Jesus was not married, and the gospels record teachings that downplay the importance of family (Matt 10:34-39; Matt 12:46-50; Mark 3:31-35; Luke 8:19-21; Luke 12:49-53). When asked a question about marriage after resurrection, Jesus argues that his interlocutors have misunderstood the concept: marriage cannot exist after resurrection because the person completely transforms so that marriage, a social reality, makes little sense (Matt 22:23-33; Mark 12:18-27; Luke 20:27-40). Jesus does, however, use imagery of weddings to describe God’s kingdom in parables: bridesmaids wait for the bridegroom (Matt 25:1-13; see also Luke 5:34-35), and the groom’s father chooses his banquet guests (Matt 22:1-14). Anticipation and abundance characterize weddings and the kingdom of God (see also John 2:1-11).

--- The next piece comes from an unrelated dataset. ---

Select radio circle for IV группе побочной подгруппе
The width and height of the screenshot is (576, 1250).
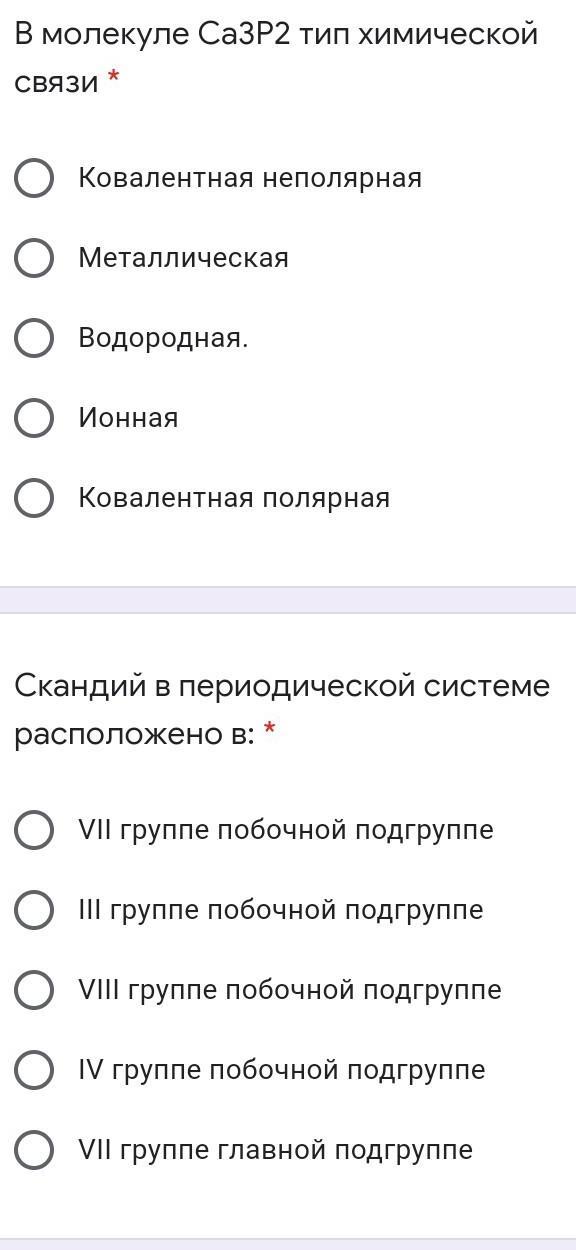[34, 1070]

Jesus and Paul, therefore, have fairly negative views of marriage. They make no recommendations for how to create a caring or loving relationship between husband and wife, and they consider marriage a social arrangement necessary for the present moment but negated in the apocalyptic future.
What do other texts say about marriage?
Elsewhere in the New Testament, however, married couples are portrayed positively (e.g., Mary and Joseph in Matt 1 // Luke 1; Priscilla and Aquila in Acts 18:26, Rom 16:3), and positive ideas about marriage emerge in later texts, most notably Eph 5:22-33, a letter seemingly penned by “Paul” but whose authorship is questionable. This author writes, “Husbands, love your wives, just as Christ loved the church” (Eph 5:25). Love is essential, at least in one direction. The author does not view marriage as an egalitarian relationship. Rather, he wants wives to be subject to husbands, thereby creating a hierarchical relationship between husbands and wives, as well as between fathers and children, masters and slaves (see similarly Col 3:18-25; Titus 2:1-10). Still, in these later texts, marriage appears to be the norm and an acceptable part of Christian communal life.